El corazón me golpeaba con fuerza en las costillas. Yo sabía que nada de esto era correcto, que no estaba lista, pero mi cuerpo se movía solo. Me acerqué, él me jaló suavemente, y terminé recostada en su hombro. Sentí cómo su respiración me acariciaba el cabello.
—Siempre obediente —murmuró con un dejo de risa—. Espero que solo conmigo. Con los demás tienes que defenderte, ¿sabes?
No supe qué responder. Guardé silencio, y eso pareció bastarle.
—¿Vives aquí con tus padres? —preguntó de pronto, mirándome a los ojos.
Tragué saliva.
—Con mi mamá. Mi papá… —me detuve un instante, eligiendo con cuidado las palabras—. No vive con nosotras. Tiene… otra familia.
No quise decir más. Omití la parte dolorosa, lo que siempre me pesaba: que yo era el resultado de una infidelidad, que mi madre cargaba conmigo como un recordatorio constante, culpandome, como si mi padre no fuera libre por mi culpa. Jared me acarició la mano, como si entendiera sin necesidad de más explicaciones.
—Mis padres también están ausentes —confesó después—. Los dos son médicos. Mi papá es neurocirujano, mi mamá ginecóloga. Siempre están en hospitales, congresos, cirugías. Crecí en una casa enorme, llena de cosas, pero vacía de ellos. Nunca he contado con nadie.

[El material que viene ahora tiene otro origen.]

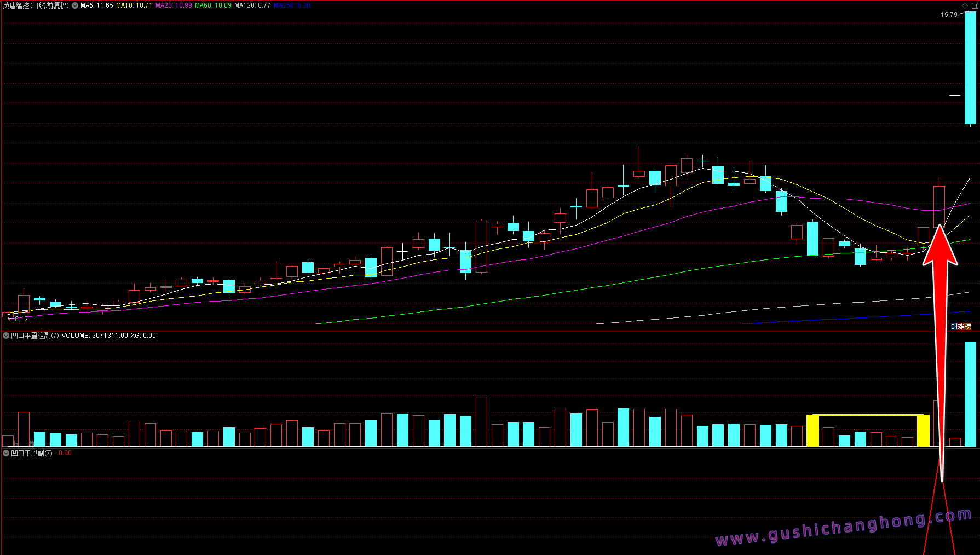Viewport: 980px width, 555px height.
Task: Click the diamond icon at top right
Action: (x=965, y=5)
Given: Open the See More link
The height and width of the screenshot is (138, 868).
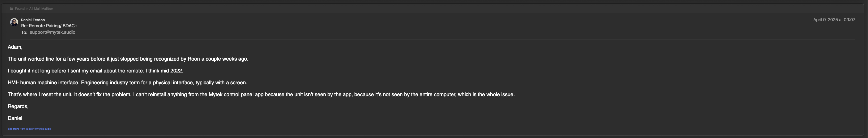Looking at the screenshot, I should pyautogui.click(x=13, y=129).
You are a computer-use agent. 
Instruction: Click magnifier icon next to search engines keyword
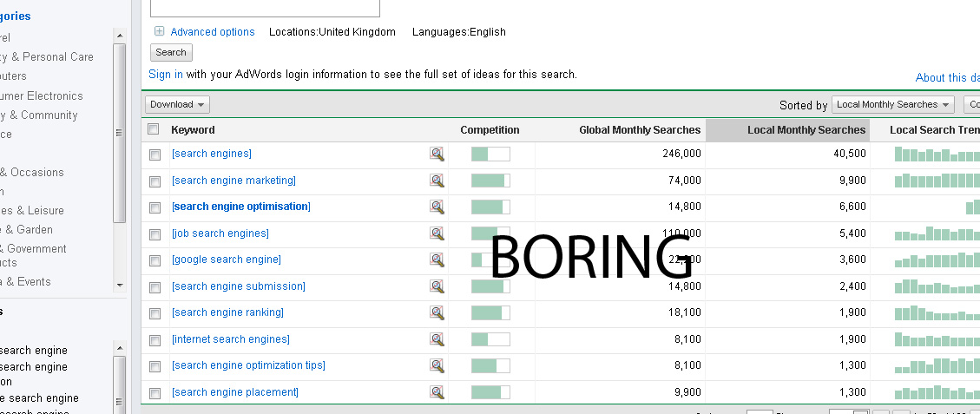point(437,154)
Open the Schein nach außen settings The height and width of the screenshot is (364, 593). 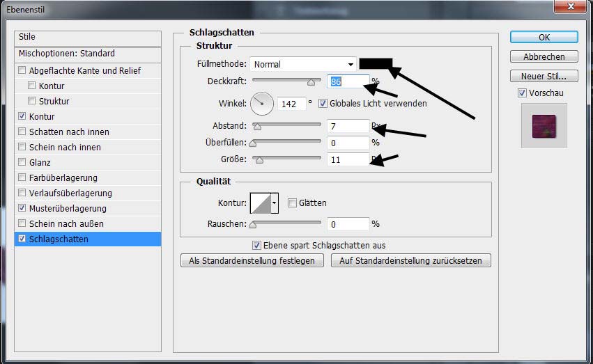66,223
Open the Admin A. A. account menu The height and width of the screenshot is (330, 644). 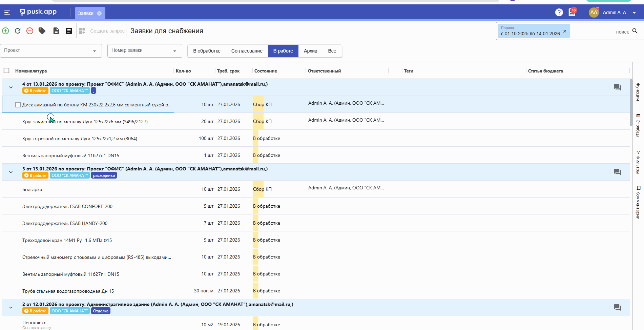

Lo dijo con una sonrisa triste, como si llevara años acostumbrándose. Me sorprendió esa vulnerabilidad. Por primera vez pensé que tal vez no éramos tan distintos.
—Por eso me gusta estar contigo —añadió—. Porque contigo no hay ruido. Me das calma. Y sabes escuchar.
Sus palabras me atravesaron como una caricia. Nadie me había dicho algo así. Nadie me había mirado de esa forma. Me sentí, de pronto, suficiente.
Él llevó mi mano a su pecho, sobre su camiseta. Yo podía sentir el latido de su corazón, firme y tranquilo. Sin pensarlo, la deslicé suavemente, y cuando caí en cuenta de lo que hacía, quise apartarla. Pero él la sostuvo con la suya.
—No hagas cosas peligrosas —me dijo con un tono extraño, mezcla de ternura y advertencia.
Entonces me besó. Al principio suave, como tanteando mis límites, luego más intenso, más profundo. Sentí que el suelo desaparecía bajo mí. Mis labios ardían, mi piel temblaba. Sus manos buscaron mi rostro, luego bajaron hasta mi pierna, subiendo por debajo de mi falda.
Di un respingo, asustada, y él se detuvo al instante.
—Tranquila —susurró—. Ya lo imaginaba. Eres virgen.
El rubor me incendió las mejillas. Quise negarlo, pero no tenía sentido. Jared me acarició el cabello con suavidad.
—El día que hagamos algo más será un momento especial para los dos. Algo que nunca vas a olvidar. No tengas miedo.
Sus palabras me aliviaron. No me presionaba. Me hacía sentir segura, aunque todo en mi interior era vértigo.
Nos quedamos así, abrazados en silencio, hasta que un ruido seco me arrancó del ensueño. La puerta de abajo se cerraba con fuerza. Mi madre.
Miré el reloj. El tiempo se había evaporado, se había ido volando sin que me diera cuenta. El pánico me subió por la garganta.
—¡Tienes que irte! —le susurré con desesperación.